- Provided data -

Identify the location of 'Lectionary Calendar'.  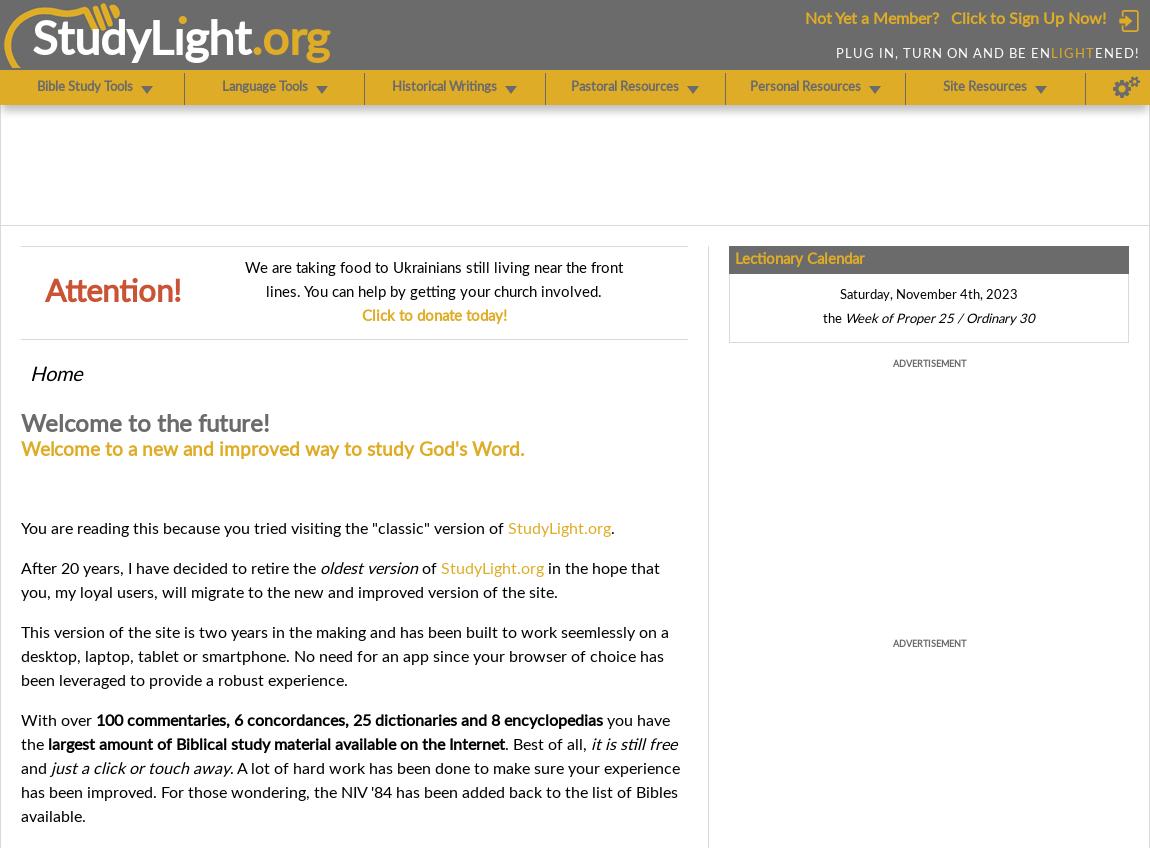
(798, 258).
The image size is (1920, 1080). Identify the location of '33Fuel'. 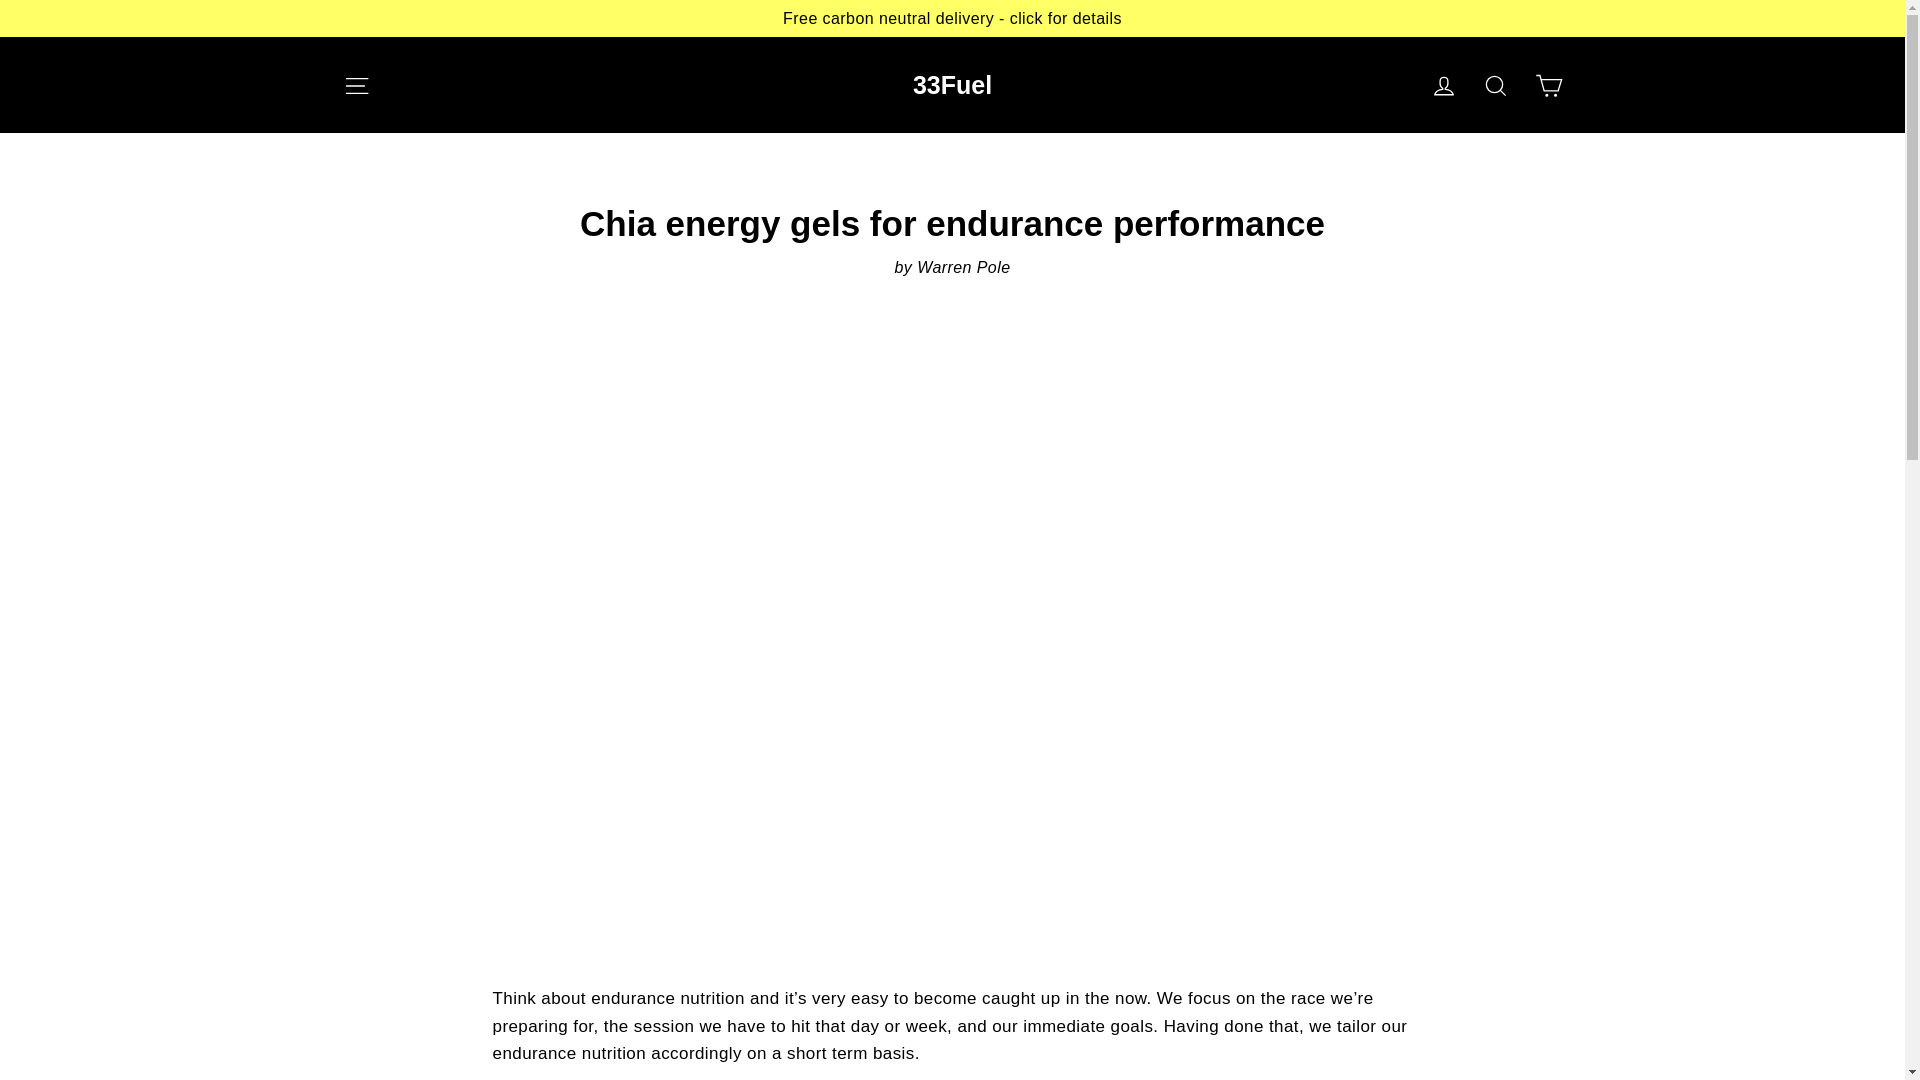
(951, 83).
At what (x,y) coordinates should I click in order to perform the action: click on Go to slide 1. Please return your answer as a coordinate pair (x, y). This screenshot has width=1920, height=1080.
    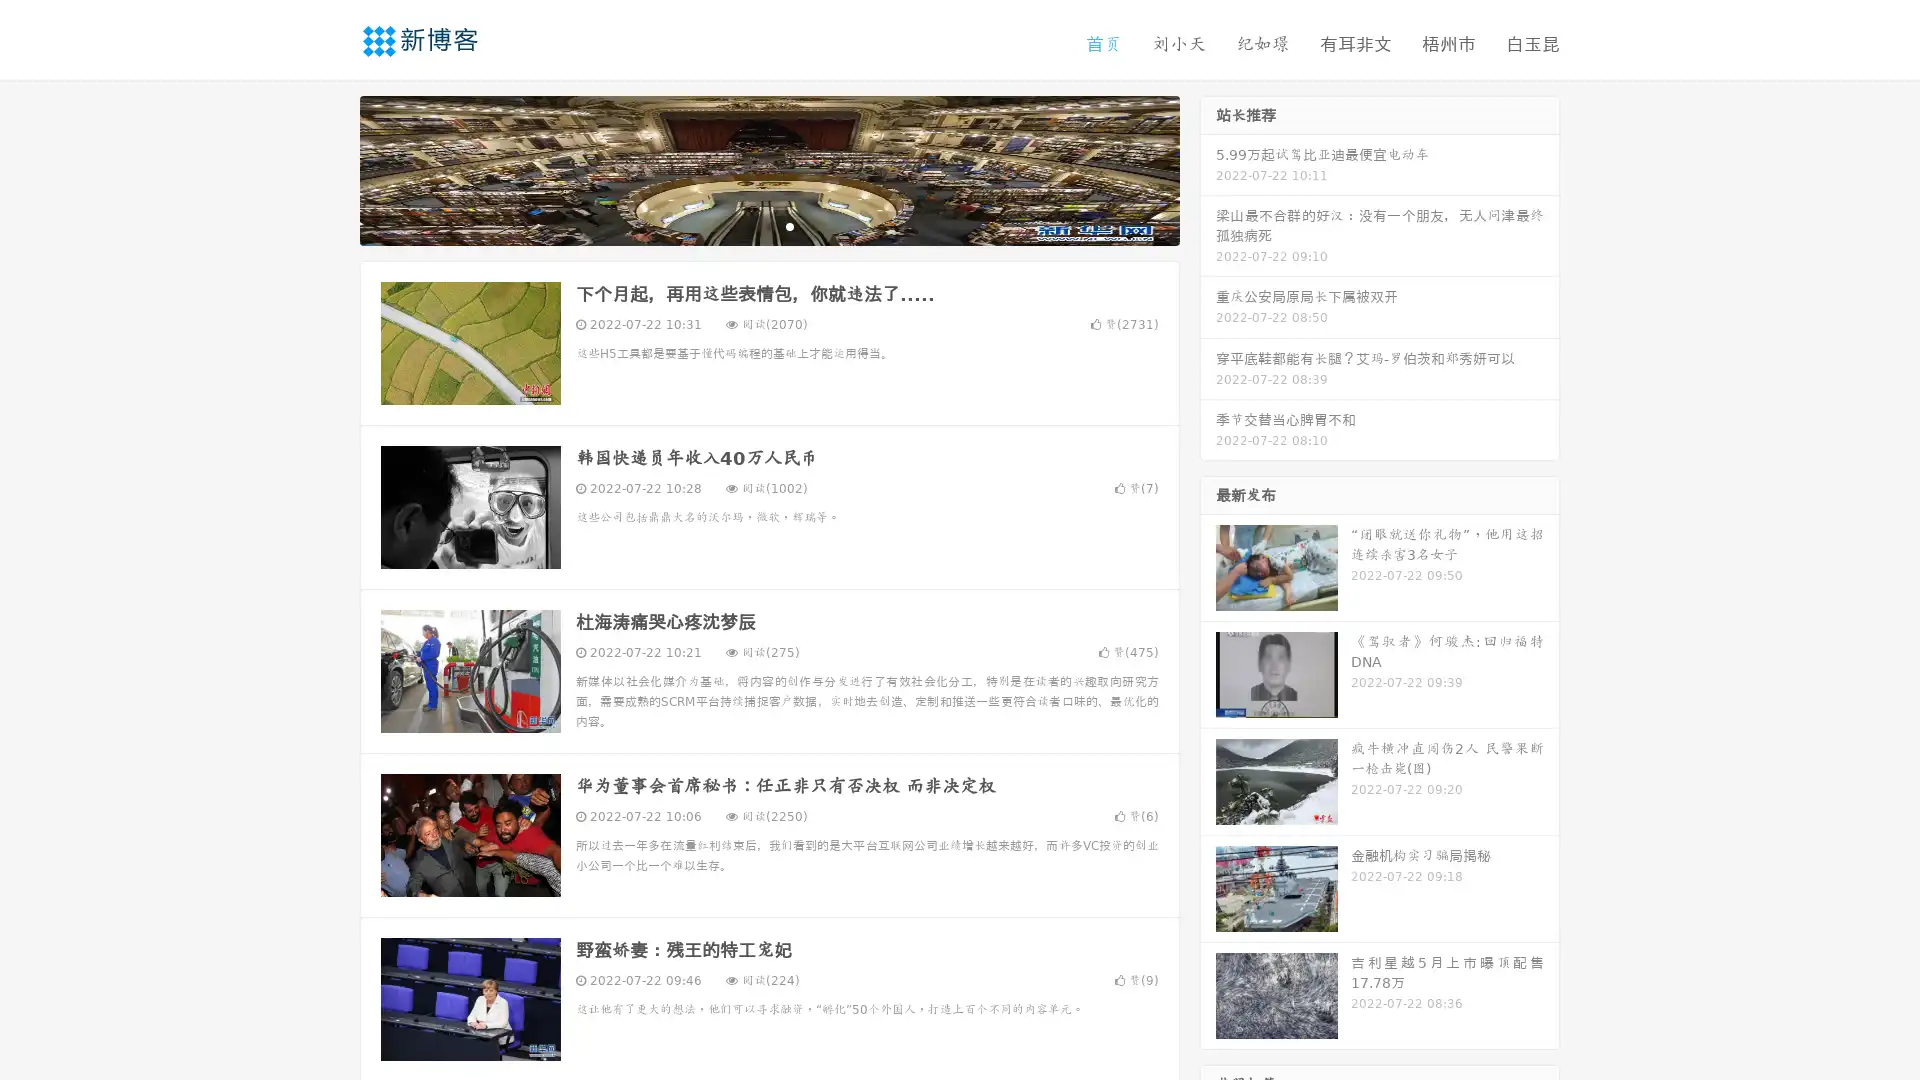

- Given instruction -
Reproduce all the items above, requests included, but multiply each coordinate in the answers by 0.55 and round it to a whole number, rounding halves up. Keep every number in the requests unchanged, and leave out the pictures.

- Exercise response -
Identify the location of 'Lectionary Calendar'.  
(439, 142).
The image size is (1920, 1080). Identify the location of '33Fuel'. 
(523, 46).
At what (x,y) coordinates should I click in order to perform the action: click on Go to slide 1. Please return your answer as a coordinate pair (x, y). This screenshot has width=1920, height=1080.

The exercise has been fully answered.